| PROVIDED INFORMATION |
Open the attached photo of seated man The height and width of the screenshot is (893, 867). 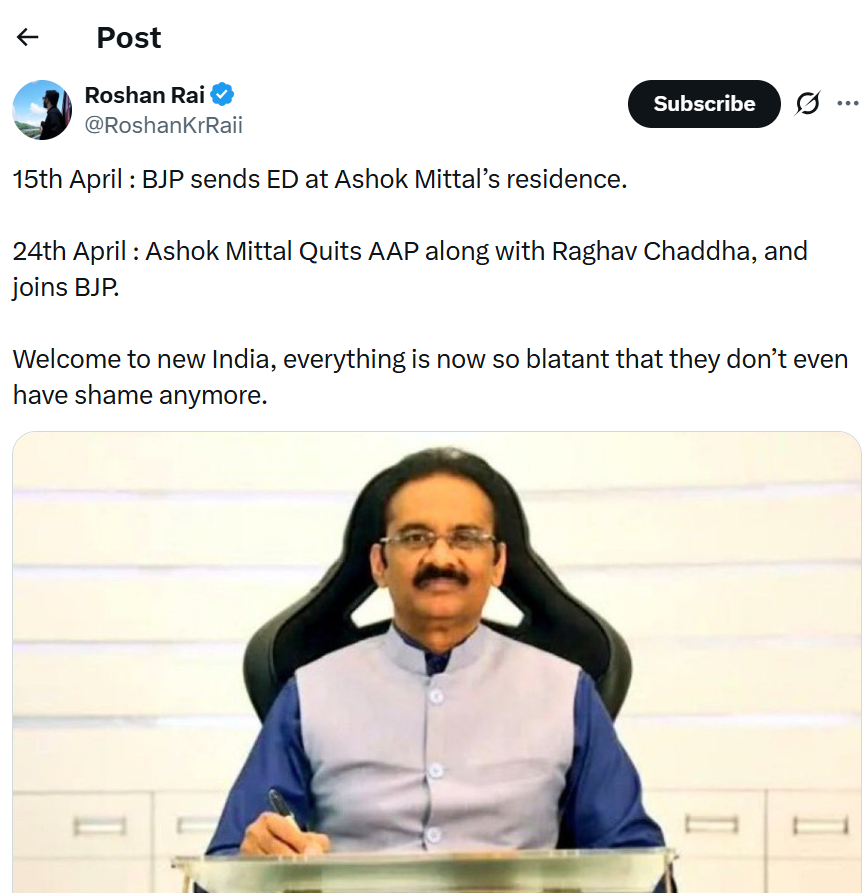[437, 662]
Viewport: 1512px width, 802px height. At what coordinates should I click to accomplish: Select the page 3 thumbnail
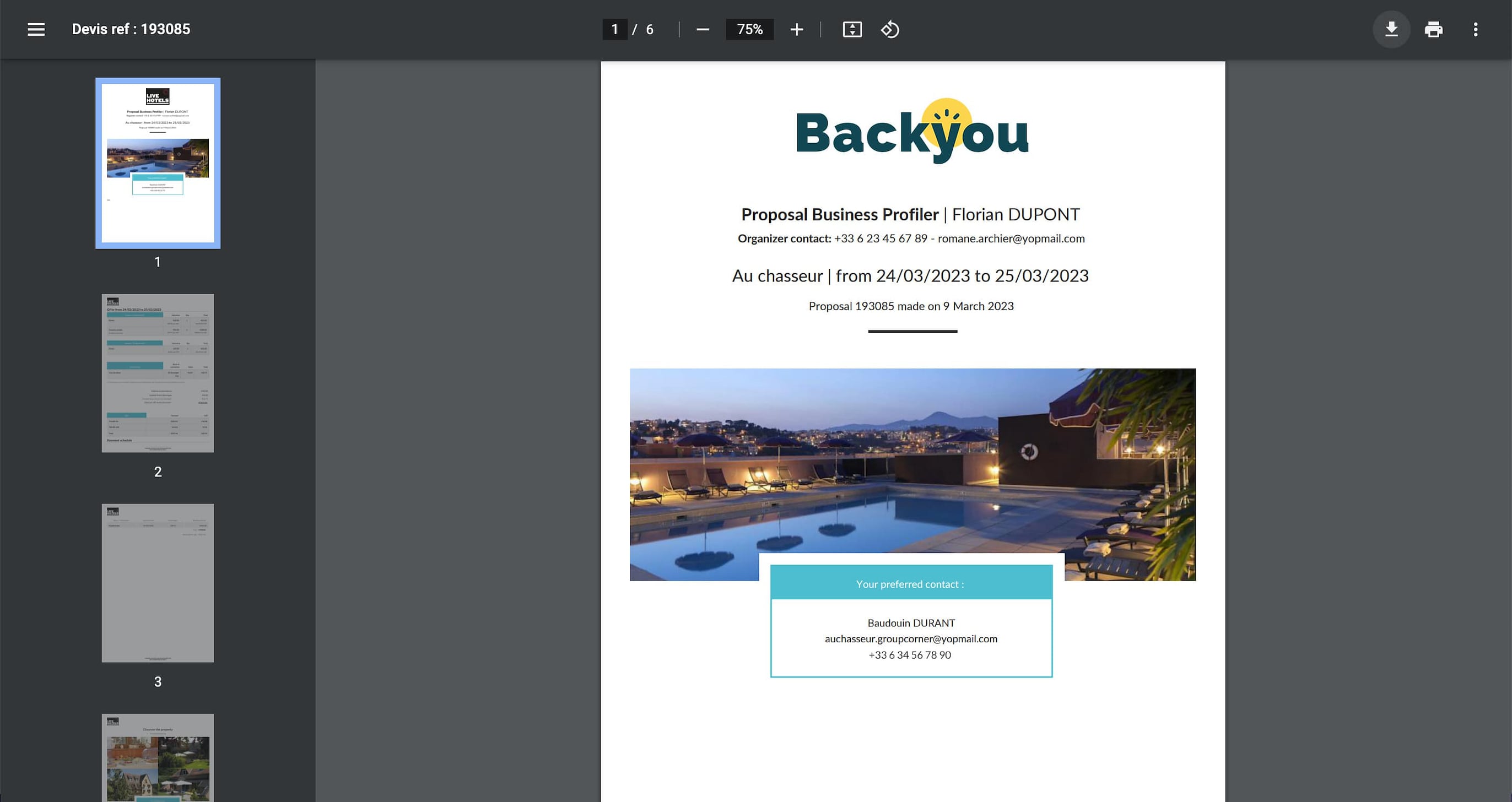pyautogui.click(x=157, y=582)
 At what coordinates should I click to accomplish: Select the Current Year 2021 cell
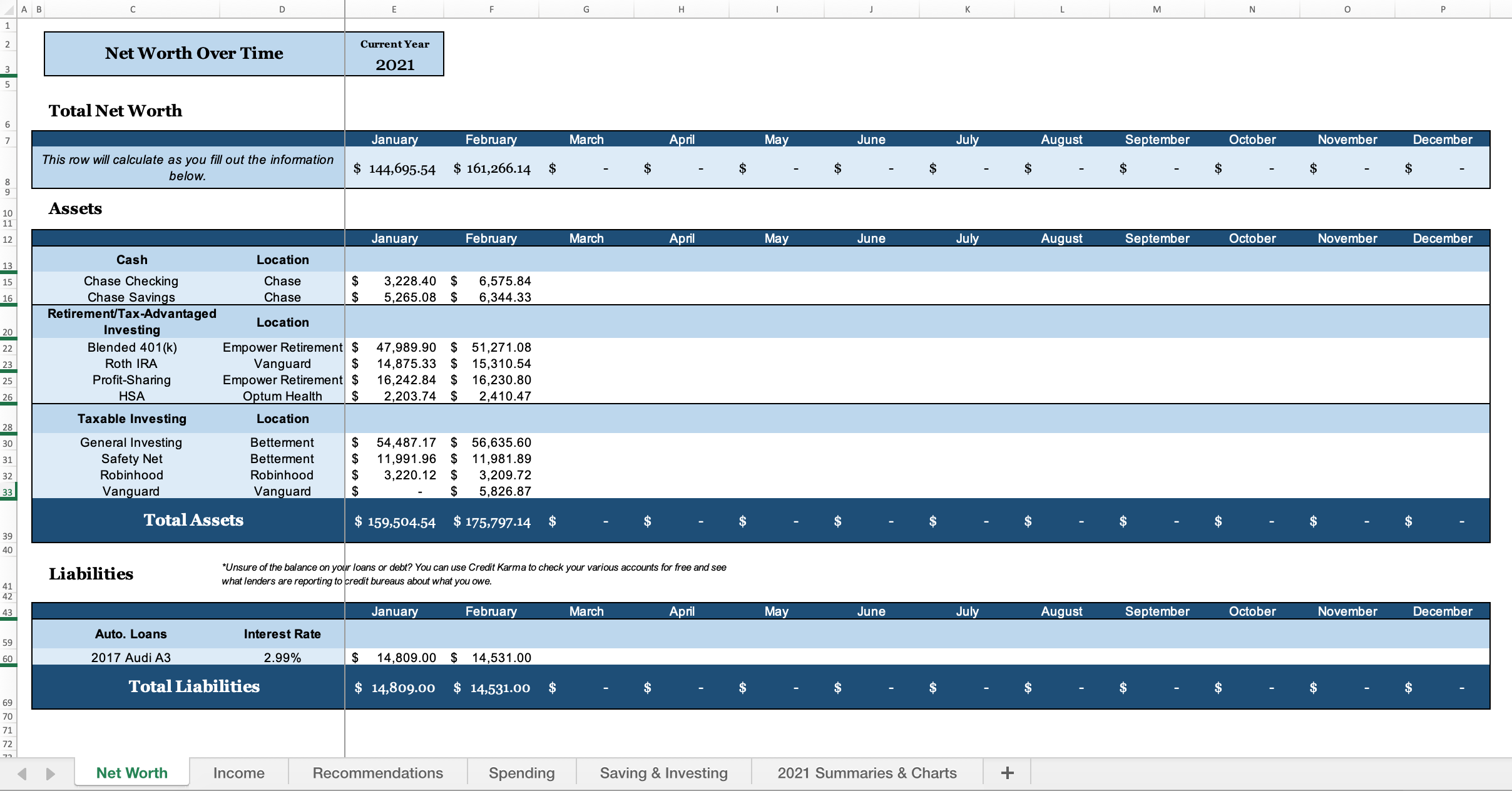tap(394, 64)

--

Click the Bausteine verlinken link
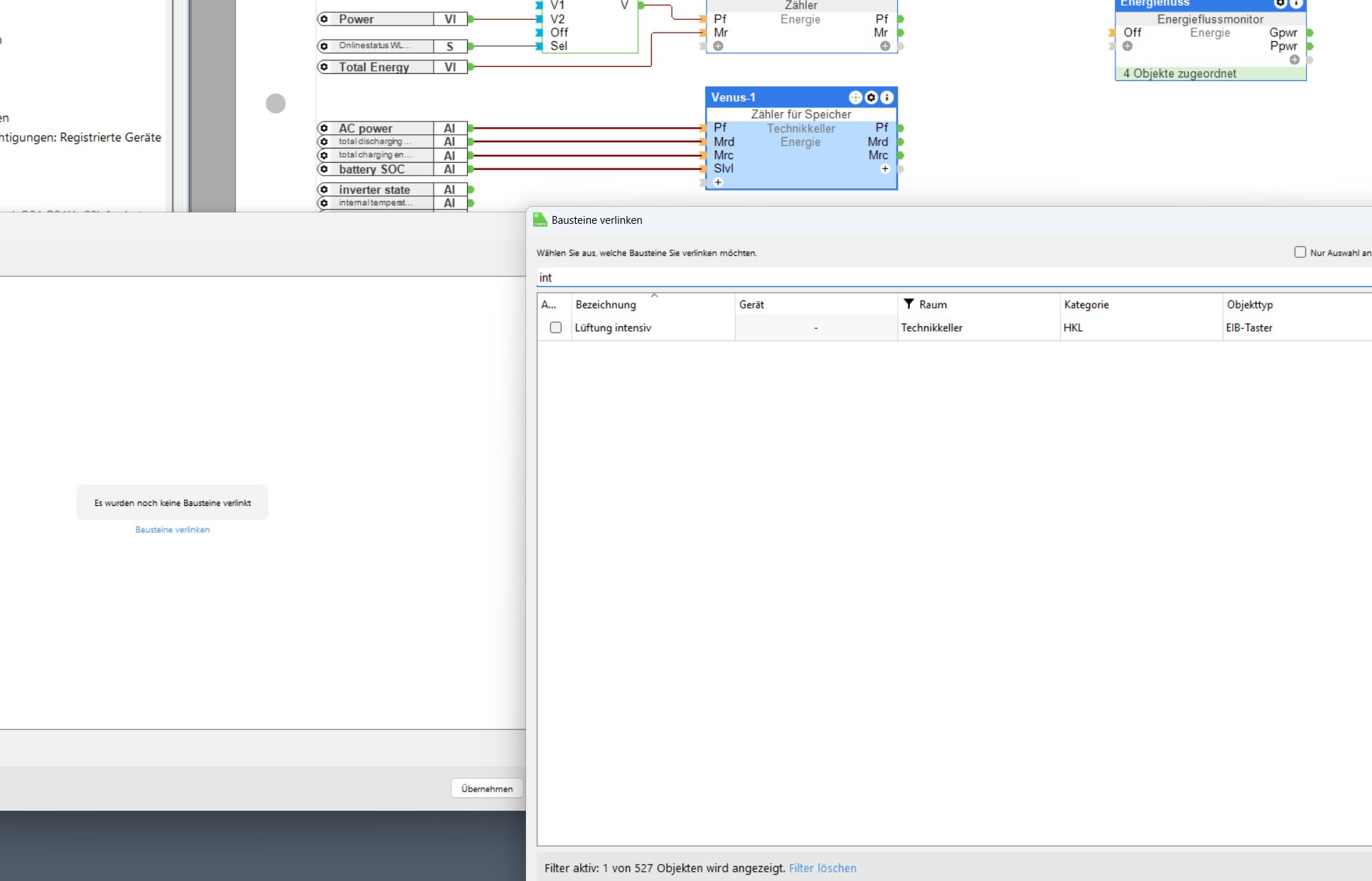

---

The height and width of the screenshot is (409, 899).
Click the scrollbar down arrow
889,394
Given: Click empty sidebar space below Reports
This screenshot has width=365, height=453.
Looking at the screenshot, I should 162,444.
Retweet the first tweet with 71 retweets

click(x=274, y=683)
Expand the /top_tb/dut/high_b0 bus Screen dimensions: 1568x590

| TASK GOAL |
Convert everything from the line containing "Retweet the first tweet with 71 retweets" down to the line containing "Expand the /top_tb/dut/high_b0", both included, into a JSON list of strings with one string per line and blank lines omitted.

| RIGHT ANSWER |
[
  "Retweet the first tweet with 71 retweets",
  "click(x=274, y=683)",
  "Expand the /top_tb/dut/high_b0 bus Screen dimensions: 1568x590"
]